Ce genre de la comédie champêtre n’a qu’un temps. Mais l’utopie bucolique, la « chaîne » des amours et le merveilleux spectaculaire passeront dans les comédies de Corneille et de Molière, dans les tragédies de Racine, dites aussi « pièces à machines » et l’opéra, plus tard encore chez Marivaux.
L'exception de Saint-Amant, poète hédoniste
En dépit de ce qu’affirme Jean Tortel plus haut, l’œuvre poétique de Saint-Amant se démarque de celle de ses contemporains bien qu’elle reste nourrie de l’influence de Théophile de Viau, de la Renaissance française (Marot et Ronsard) et de la poésie précieuse et satirique italienne. Ses évocations de la nature tranchent avec le goût classique pour les bocages aimables et civilisés hérités de la pastorale gréco-latine.
Dans le poème « La Solitude », il propose un décor nocturne de ruines, de torrents et de précipices, à l’image des paysages tourmentés de la seconde partie du 18e siècle, tout à fait étranger aux bords du Lignon que célèbre L’Astrée. Il possède un certain goût pour le fantastique ou le macabre (les poèmes « Visions », « La Chambre du débauché »).
Il s’intéresse aussi à des tableaux d’intérieur, comme « Le Fromage », « Le Cantal » ou « Le Melon » (où il s’appelle lui-même le « Démocrite normand », voir infra) et pourrait passer pour un lointain ancêtre de Francis Ponge (Le Parti-pris des choses) en célébrant les plaisirs des sens. Cet hédonisme prend une tonalité rabelaisienne, parodique, voire satirique dans « Cabarets » ou « Rome ridicule ». Il faut dire que Saint-Amant est un joyeux luron libertin qui ne recule pas devant la débauche dans les cabarets du temps, les agapes et les rites des « goinfres » (titre d’un de ses poèmes).
Se vantant de ne savoir ni le latin ni le grec, il insiste comme ses prédécesseurs de la Pléiade sur le rôle essentiel de l’inspiration, privilégiant, dit-il, une composition « par caprice » où les images luxuriantes priment sur la rigueur formelle.
Détesté par Boileau, il est victime d’un long oubli avant d’être redécouvert par Théophile Gautier au 19e siècle qui écrit : « Ce n’était pas chez lui l’amour des pasquinades [pitreries], des équivoques et des plaisanteries plus ou moins grossières, mais un sentiment pittoresque semblable à celui des Jan Steen, des Ostade, des Téniers [peintres hollandais du 17e siècle] et des Callot [graveur et dessinateur]. »
Voici un extrait de « Solitude », une ode qui agaça fortement les classiques mais plut aux romantiques, par sa fantasmagorie diabolique et morbide :
« ... Que j’aime à voir la décadence
De ces vieux châteaux ruinés,
Conter qui les ans mutinés
Ont déployé leur insolence !

________________________________________

> _Consignes_
A. Traduisez en anglais la phrase suivante de l'extrait : « Ce genre de la comédie champêtre n’a qu’un temps. »
B. Reproduisez fidèlement le passage de l'extrait allant de « L'exception de Saint-Amant, poète » jusqu'à « la pastorale gréco-latine. » inclus.

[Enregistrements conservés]
________________________________________

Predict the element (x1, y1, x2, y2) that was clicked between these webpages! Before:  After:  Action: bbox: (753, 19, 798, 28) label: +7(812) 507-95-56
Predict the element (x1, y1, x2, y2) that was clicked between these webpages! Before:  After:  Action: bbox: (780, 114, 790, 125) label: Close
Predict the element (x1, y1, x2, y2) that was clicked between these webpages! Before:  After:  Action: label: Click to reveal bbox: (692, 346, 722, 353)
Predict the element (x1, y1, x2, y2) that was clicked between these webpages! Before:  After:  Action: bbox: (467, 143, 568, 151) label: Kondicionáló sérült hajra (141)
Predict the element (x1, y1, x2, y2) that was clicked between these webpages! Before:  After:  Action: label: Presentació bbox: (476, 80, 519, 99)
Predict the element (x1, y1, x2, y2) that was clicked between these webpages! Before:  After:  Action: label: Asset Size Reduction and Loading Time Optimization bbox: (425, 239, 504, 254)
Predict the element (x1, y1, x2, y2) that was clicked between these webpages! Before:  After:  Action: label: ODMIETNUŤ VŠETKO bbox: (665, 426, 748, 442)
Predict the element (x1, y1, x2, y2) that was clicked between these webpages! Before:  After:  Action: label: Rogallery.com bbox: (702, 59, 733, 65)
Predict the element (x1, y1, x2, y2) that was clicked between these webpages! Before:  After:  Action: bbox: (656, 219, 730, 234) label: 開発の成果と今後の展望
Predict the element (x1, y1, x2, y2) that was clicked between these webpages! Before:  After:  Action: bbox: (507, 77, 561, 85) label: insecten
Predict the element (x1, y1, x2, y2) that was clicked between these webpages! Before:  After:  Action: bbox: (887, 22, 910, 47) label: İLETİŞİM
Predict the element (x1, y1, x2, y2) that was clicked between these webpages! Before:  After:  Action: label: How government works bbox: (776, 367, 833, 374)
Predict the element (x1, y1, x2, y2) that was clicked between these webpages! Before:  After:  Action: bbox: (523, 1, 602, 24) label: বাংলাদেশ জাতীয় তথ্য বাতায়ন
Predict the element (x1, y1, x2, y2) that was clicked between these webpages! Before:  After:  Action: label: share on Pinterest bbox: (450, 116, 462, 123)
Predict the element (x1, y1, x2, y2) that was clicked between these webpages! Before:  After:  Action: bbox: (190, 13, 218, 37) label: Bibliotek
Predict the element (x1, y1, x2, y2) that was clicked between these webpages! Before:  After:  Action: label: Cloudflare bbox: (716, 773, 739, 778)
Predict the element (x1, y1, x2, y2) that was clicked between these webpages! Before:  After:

________________________________________

> _Corrigé_
A. This genre of pastoral comedy is short-lived.

B.
L'exception de Saint-Amant, poète hédoniste
En dépit de ce qu’affirme Jean Tortel plus haut, l’œuvre poétique de Saint-Amant se démarque de celle de ses contemporains bien qu’elle reste nourrie de l’influence de Théophile de Viau, de la Renaissance française (Marot et Ronsard) et de la poésie précieuse et satirique italienne. Ses évocations de la nature tranchent avec le goût classique pour les bocages aimables et civilisés hérités de la pastorale gréco-latine.